Available records →
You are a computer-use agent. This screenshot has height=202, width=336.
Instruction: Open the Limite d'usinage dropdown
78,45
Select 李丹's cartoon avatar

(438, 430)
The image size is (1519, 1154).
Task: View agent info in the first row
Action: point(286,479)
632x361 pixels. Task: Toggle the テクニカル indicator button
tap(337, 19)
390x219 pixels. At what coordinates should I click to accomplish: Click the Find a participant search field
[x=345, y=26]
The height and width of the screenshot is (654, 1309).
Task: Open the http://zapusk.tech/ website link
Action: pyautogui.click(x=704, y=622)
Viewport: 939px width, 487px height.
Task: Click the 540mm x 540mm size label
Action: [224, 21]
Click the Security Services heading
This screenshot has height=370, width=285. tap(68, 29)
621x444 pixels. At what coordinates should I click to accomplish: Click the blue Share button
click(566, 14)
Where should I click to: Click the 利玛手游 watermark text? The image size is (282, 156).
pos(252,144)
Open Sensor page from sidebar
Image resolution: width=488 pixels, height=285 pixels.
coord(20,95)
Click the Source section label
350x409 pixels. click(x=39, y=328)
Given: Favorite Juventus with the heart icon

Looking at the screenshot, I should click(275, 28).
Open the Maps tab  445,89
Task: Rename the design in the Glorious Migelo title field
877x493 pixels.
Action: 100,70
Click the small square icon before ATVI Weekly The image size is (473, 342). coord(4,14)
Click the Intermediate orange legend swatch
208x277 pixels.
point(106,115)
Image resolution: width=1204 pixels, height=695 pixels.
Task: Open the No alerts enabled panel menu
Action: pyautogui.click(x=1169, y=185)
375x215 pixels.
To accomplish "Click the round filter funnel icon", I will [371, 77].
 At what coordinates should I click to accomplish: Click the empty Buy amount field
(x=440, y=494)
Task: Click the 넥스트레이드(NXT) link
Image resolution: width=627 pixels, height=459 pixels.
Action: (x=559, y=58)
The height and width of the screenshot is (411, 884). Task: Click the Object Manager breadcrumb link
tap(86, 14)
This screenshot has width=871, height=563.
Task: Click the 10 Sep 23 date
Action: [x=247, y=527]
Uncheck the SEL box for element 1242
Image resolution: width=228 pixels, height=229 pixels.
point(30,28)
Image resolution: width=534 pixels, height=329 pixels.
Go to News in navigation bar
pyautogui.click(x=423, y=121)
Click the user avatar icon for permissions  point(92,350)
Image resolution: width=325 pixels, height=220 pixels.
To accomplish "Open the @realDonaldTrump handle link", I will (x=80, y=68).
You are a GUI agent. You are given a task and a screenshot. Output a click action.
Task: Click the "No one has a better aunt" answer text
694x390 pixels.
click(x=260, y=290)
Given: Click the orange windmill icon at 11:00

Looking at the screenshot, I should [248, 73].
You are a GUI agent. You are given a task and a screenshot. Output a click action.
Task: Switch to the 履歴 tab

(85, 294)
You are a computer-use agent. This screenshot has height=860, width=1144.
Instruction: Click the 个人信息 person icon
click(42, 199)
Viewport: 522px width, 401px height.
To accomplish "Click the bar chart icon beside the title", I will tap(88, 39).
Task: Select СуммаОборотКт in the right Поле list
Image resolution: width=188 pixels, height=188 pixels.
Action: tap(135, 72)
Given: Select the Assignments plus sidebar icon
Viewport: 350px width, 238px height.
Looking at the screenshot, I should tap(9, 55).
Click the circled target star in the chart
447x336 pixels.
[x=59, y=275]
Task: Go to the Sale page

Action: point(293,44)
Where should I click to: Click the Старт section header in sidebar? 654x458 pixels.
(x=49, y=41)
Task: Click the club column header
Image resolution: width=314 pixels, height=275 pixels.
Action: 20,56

Exercise brief → Output the full listing exactly as it stands.

Solution to this problem →
You are a computer-use agent. This screenshot has height=202, width=336.
Instruction: Open the Limite d'usinage dropdown
78,45
Select 李丹's cartoon avatar

(438, 430)
The image size is (1519, 1154).
Task: View agent info in the first row
Action: point(286,479)
632x361 pixels. Task: Toggle the テクニカル indicator button
tap(337, 19)
390x219 pixels. At what coordinates should I click to accomplish: Click the Find a participant search field
[x=345, y=26]
The height and width of the screenshot is (654, 1309).
Task: Open the http://zapusk.tech/ website link
Action: pyautogui.click(x=704, y=622)
Viewport: 939px width, 487px height.
Task: Click the 540mm x 540mm size label
Action: [224, 21]
Click the Security Services heading
This screenshot has height=370, width=285. tap(68, 29)
621x444 pixels. At what coordinates should I click to accomplish: Click the blue Share button
click(566, 14)
Where should I click to: Click the 利玛手游 watermark text? The image size is (282, 156).
pos(252,144)
Open Sensor page from sidebar
Image resolution: width=488 pixels, height=285 pixels.
coord(20,95)
Click the Source section label
350x409 pixels. click(x=39, y=328)
Given: Favorite Juventus with the heart icon

Looking at the screenshot, I should click(275, 28).
Open the Maps tab  445,89
Task: Rename the design in the Glorious Migelo title field
877x493 pixels.
Action: 100,70
Click the small square icon before ATVI Weekly The image size is (473, 342). coord(4,14)
Click the Intermediate orange legend swatch
208x277 pixels.
point(106,115)
Image resolution: width=1204 pixels, height=695 pixels.
Task: Open the No alerts enabled panel menu
Action: pyautogui.click(x=1169, y=185)
375x215 pixels.
To accomplish "Click the round filter funnel icon", I will [371, 77].
 At what coordinates should I click to accomplish: Click the empty Buy amount field
(x=440, y=494)
Task: Click the 넥스트레이드(NXT) link
Image resolution: width=627 pixels, height=459 pixels.
Action: (x=559, y=58)
The height and width of the screenshot is (411, 884). Task: Click the Object Manager breadcrumb link
tap(86, 14)
This screenshot has width=871, height=563.
Task: Click the 10 Sep 23 date
Action: [x=247, y=527]
Uncheck the SEL box for element 1242
Image resolution: width=228 pixels, height=229 pixels.
point(30,28)
Image resolution: width=534 pixels, height=329 pixels.
Go to News in navigation bar
pyautogui.click(x=423, y=121)
Click the user avatar icon for permissions  point(92,350)
Image resolution: width=325 pixels, height=220 pixels.
To accomplish "Open the @realDonaldTrump handle link", I will (x=80, y=68).
You are a GUI agent. You are given a task and a screenshot. Output a click action.
Task: Click the "No one has a better aunt" answer text
694x390 pixels.
click(x=260, y=290)
Given: Click the orange windmill icon at 11:00

Looking at the screenshot, I should [248, 73].
You are a GUI agent. You are given a task and a screenshot. Output a click action.
Task: Switch to the 履歴 tab

(85, 294)
You are a computer-use agent. This screenshot has height=860, width=1144.
Instruction: Click the 个人信息 person icon
click(42, 199)
Viewport: 522px width, 401px height.
To accomplish "Click the bar chart icon beside the title", I will tap(88, 39).
Task: Select СуммаОборотКт in the right Поле list
Image resolution: width=188 pixels, height=188 pixels.
Action: tap(135, 72)
Given: Select the Assignments plus sidebar icon
Viewport: 350px width, 238px height.
Looking at the screenshot, I should tap(9, 55).
Click the circled target star in the chart
447x336 pixels.
[x=59, y=275]
Task: Go to the Sale page

Action: point(293,44)
Where should I click to: Click the Старт section header in sidebar? 654x458 pixels.
(x=49, y=41)
Task: Click the club column header
Image resolution: width=314 pixels, height=275 pixels.
Action: 20,56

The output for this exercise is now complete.